Segment Open

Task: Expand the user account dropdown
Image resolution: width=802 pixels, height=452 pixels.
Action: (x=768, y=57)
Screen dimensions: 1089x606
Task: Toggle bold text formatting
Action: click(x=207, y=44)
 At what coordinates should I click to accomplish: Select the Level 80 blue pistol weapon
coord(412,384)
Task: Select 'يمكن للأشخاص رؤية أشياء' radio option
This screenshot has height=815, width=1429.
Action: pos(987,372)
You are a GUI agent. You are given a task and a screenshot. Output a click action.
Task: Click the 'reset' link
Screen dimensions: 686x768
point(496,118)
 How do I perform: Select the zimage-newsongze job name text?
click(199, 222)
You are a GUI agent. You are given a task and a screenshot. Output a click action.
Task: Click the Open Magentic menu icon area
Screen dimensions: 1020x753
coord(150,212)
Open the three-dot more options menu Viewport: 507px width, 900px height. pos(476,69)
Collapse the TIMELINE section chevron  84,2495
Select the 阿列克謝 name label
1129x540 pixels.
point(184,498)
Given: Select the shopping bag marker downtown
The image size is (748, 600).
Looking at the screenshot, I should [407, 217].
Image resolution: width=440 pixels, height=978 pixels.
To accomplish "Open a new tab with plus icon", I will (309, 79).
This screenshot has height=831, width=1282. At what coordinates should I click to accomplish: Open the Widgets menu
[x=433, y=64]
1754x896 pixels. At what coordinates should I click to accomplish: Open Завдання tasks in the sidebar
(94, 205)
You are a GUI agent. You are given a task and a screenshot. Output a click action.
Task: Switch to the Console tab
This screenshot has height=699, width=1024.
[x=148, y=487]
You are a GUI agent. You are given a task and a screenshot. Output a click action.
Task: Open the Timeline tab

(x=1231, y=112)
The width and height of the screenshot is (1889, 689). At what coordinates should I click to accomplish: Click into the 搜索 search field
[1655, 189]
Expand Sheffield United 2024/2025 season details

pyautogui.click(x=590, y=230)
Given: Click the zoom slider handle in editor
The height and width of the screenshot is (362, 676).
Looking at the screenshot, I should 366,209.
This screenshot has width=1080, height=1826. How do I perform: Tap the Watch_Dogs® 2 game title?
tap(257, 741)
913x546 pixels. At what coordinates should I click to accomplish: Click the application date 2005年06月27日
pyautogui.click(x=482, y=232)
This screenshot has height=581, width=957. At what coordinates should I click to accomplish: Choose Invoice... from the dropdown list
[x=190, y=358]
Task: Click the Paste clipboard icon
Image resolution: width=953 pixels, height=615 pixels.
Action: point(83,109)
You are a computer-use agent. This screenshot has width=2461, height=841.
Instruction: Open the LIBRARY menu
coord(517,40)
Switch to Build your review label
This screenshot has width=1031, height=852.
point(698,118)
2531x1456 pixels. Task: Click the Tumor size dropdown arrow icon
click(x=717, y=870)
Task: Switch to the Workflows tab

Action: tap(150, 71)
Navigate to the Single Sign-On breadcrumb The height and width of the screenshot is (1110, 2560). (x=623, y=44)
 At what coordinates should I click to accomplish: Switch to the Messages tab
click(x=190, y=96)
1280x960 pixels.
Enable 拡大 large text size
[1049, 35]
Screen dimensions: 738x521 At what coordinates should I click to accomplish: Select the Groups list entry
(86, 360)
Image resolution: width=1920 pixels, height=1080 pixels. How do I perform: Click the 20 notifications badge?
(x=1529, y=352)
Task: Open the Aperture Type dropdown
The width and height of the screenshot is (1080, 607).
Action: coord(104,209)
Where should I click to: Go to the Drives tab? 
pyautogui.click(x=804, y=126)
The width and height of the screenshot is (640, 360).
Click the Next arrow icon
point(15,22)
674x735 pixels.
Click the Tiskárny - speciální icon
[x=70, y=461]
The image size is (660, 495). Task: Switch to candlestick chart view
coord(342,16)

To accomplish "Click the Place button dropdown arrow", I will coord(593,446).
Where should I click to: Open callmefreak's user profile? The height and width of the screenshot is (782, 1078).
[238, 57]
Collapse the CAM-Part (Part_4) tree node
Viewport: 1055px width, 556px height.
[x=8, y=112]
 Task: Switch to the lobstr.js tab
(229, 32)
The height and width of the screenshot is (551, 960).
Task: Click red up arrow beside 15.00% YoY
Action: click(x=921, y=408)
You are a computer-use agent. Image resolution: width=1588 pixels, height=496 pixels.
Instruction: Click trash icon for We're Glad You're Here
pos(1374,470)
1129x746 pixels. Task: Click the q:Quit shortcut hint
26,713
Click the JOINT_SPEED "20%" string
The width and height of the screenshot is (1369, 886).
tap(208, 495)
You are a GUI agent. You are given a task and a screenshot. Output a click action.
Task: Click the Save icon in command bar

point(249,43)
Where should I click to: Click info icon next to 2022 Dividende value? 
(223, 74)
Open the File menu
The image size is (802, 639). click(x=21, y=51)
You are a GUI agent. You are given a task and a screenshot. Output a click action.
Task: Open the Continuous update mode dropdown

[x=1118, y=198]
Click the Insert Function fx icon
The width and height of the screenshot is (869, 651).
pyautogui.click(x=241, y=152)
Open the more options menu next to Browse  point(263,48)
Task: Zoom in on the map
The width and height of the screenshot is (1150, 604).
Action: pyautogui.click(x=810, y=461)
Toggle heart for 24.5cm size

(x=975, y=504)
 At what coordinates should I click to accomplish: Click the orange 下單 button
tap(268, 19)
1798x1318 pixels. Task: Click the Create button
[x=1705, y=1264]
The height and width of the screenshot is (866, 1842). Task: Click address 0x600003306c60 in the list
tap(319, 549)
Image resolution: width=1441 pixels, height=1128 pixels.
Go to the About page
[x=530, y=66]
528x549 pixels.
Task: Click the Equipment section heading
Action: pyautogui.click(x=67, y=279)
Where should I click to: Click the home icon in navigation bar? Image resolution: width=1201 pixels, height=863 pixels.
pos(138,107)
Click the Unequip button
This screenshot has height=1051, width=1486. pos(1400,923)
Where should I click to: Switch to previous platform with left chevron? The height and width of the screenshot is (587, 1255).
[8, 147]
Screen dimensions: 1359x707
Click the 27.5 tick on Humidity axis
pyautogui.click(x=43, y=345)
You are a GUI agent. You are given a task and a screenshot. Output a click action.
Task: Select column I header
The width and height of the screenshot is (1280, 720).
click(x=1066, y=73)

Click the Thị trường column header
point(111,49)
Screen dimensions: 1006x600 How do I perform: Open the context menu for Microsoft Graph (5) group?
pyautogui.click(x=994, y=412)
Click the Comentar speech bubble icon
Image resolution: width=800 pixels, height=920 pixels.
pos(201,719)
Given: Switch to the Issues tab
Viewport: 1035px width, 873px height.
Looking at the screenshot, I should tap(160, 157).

Segment Closed

#### Exercise
Some of the data mentions "Collapse". Copy every line where it does.

#### Problem solution
Collapse the TIMELINE section chevron  84,2495
Collapse the CAM-Part (Part_4) tree node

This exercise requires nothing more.